Task requirements
Please transcribe the entries below without changing a single character.

Dataset content
════════════════════
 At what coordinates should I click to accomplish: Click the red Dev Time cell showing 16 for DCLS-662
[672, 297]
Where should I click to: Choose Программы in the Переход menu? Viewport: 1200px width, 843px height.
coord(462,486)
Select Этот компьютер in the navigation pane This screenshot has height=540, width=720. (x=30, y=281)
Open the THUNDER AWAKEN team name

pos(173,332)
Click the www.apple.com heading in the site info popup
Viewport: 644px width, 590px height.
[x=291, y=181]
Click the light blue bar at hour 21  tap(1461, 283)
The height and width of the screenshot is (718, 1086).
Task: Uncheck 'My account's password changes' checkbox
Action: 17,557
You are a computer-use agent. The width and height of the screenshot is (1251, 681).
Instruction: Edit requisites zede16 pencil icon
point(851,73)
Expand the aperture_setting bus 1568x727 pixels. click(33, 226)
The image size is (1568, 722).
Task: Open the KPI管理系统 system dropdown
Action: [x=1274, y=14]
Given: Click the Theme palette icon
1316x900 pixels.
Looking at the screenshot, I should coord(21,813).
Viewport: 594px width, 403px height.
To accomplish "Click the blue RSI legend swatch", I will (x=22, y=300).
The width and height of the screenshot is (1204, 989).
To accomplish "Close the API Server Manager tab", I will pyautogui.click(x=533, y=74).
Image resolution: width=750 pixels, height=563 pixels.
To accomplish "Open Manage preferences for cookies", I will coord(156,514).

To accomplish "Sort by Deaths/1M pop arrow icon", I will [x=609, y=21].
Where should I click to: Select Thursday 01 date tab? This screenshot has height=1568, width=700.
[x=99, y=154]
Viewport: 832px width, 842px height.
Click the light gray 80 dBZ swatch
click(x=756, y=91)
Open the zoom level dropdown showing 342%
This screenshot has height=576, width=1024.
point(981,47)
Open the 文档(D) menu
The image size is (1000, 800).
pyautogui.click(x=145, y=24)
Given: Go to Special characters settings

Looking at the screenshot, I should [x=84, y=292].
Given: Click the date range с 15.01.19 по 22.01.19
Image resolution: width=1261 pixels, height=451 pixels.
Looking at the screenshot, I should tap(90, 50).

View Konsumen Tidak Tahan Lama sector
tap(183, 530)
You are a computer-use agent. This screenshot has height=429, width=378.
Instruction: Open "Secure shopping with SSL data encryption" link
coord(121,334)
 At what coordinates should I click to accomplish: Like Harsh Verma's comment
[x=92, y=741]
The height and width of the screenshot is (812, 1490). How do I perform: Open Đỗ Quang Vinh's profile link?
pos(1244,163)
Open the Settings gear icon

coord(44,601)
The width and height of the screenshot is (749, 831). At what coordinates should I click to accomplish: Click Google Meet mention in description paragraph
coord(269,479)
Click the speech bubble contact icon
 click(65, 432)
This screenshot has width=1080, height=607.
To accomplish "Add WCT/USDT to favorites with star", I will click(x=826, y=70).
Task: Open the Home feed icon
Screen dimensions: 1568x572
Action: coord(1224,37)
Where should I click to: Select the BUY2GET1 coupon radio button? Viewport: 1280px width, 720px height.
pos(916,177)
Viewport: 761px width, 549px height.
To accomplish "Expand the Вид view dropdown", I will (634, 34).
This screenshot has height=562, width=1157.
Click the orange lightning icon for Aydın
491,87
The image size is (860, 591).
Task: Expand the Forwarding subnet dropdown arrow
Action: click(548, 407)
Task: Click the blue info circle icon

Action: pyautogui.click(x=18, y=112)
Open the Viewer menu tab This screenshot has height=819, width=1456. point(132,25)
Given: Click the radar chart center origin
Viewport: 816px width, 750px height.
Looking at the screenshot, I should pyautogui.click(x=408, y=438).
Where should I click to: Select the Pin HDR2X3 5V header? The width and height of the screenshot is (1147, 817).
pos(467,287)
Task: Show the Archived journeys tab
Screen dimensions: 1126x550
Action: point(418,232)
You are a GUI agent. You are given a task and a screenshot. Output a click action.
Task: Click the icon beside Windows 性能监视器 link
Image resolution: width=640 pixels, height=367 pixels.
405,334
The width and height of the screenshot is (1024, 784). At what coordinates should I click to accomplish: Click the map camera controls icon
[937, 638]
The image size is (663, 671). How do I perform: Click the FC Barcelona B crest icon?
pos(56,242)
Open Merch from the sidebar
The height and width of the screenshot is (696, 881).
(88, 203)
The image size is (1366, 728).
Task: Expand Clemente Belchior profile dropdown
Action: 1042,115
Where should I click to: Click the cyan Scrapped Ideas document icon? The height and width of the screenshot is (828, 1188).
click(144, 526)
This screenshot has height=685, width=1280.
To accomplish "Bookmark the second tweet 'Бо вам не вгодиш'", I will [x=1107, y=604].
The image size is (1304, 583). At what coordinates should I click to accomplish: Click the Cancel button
════════════════════
Solved exercise
 At what coordinates should I click to accomplish: Click the red Dev Time cell showing 16 for DCLS-662
[672, 297]
Where should I click to: Choose Программы in the Переход menu? Viewport: 1200px width, 843px height.
coord(462,486)
Select Этот компьютер in the navigation pane This screenshot has height=540, width=720. (x=30, y=281)
Open the THUNDER AWAKEN team name

pos(173,332)
Click the www.apple.com heading in the site info popup
Viewport: 644px width, 590px height.
[x=291, y=181]
Click the light blue bar at hour 21  tap(1461, 283)
The height and width of the screenshot is (718, 1086).
Task: Uncheck 'My account's password changes' checkbox
Action: 17,557
You are a computer-use agent. The width and height of the screenshot is (1251, 681).
Instruction: Edit requisites zede16 pencil icon
point(851,73)
Expand the aperture_setting bus 1568x727 pixels. click(33, 226)
The image size is (1568, 722).
Task: Open the KPI管理系统 system dropdown
Action: [x=1274, y=14]
Given: Click the Theme palette icon
1316x900 pixels.
Looking at the screenshot, I should coord(21,813).
Viewport: 594px width, 403px height.
To accomplish "Click the blue RSI legend swatch", I will (x=22, y=300).
The width and height of the screenshot is (1204, 989).
To accomplish "Close the API Server Manager tab", I will pyautogui.click(x=533, y=74).
Image resolution: width=750 pixels, height=563 pixels.
To accomplish "Open Manage preferences for cookies", I will coord(156,514).

To accomplish "Sort by Deaths/1M pop arrow icon", I will [x=609, y=21].
Where should I click to: Select Thursday 01 date tab? This screenshot has height=1568, width=700.
[x=99, y=154]
Viewport: 832px width, 842px height.
Click the light gray 80 dBZ swatch
click(x=756, y=91)
Open the zoom level dropdown showing 342%
This screenshot has height=576, width=1024.
point(981,47)
Open the 文档(D) menu
The image size is (1000, 800).
pyautogui.click(x=145, y=24)
Given: Go to Special characters settings

Looking at the screenshot, I should [x=84, y=292].
Given: Click the date range с 15.01.19 по 22.01.19
Image resolution: width=1261 pixels, height=451 pixels.
Looking at the screenshot, I should tap(90, 50).

View Konsumen Tidak Tahan Lama sector
tap(183, 530)
You are a computer-use agent. This screenshot has height=429, width=378.
Instruction: Open "Secure shopping with SSL data encryption" link
coord(121,334)
 At what coordinates should I click to accomplish: Like Harsh Verma's comment
[x=92, y=741]
The height and width of the screenshot is (812, 1490). How do I perform: Open Đỗ Quang Vinh's profile link?
pos(1244,163)
Open the Settings gear icon

coord(44,601)
The width and height of the screenshot is (749, 831). At what coordinates should I click to accomplish: Click Google Meet mention in description paragraph
coord(269,479)
Click the speech bubble contact icon
 click(65, 432)
This screenshot has width=1080, height=607.
To accomplish "Add WCT/USDT to favorites with star", I will click(x=826, y=70).
Task: Open the Home feed icon
Screen dimensions: 1568x572
Action: coord(1224,37)
Where should I click to: Select the BUY2GET1 coupon radio button? Viewport: 1280px width, 720px height.
pos(916,177)
Viewport: 761px width, 549px height.
To accomplish "Expand the Вид view dropdown", I will (634, 34).
This screenshot has height=562, width=1157.
Click the orange lightning icon for Aydın
491,87
The image size is (860, 591).
Task: Expand the Forwarding subnet dropdown arrow
Action: click(548, 407)
Task: Click the blue info circle icon

Action: pyautogui.click(x=18, y=112)
Open the Viewer menu tab This screenshot has height=819, width=1456. point(132,25)
Given: Click the radar chart center origin
Viewport: 816px width, 750px height.
Looking at the screenshot, I should pyautogui.click(x=408, y=438).
Where should I click to: Select the Pin HDR2X3 5V header? The width and height of the screenshot is (1147, 817).
pos(467,287)
Task: Show the Archived journeys tab
Screen dimensions: 1126x550
Action: point(418,232)
You are a GUI agent. You are given a task and a screenshot. Output a click action.
Task: Click the icon beside Windows 性能监视器 link
Image resolution: width=640 pixels, height=367 pixels.
405,334
The width and height of the screenshot is (1024, 784). At what coordinates should I click to accomplish: Click the map camera controls icon
[937, 638]
The image size is (663, 671). How do I perform: Click the FC Barcelona B crest icon?
pos(56,242)
Open Merch from the sidebar
The height and width of the screenshot is (696, 881).
(88, 203)
The image size is (1366, 728).
Task: Expand Clemente Belchior profile dropdown
Action: 1042,115
Where should I click to: Click the cyan Scrapped Ideas document icon? The height and width of the screenshot is (828, 1188).
click(144, 526)
This screenshot has height=685, width=1280.
To accomplish "Bookmark the second tweet 'Бо вам не вгодиш'", I will [x=1107, y=604].
The image size is (1304, 583). At what coordinates should I click to accomplish: Click the Cancel button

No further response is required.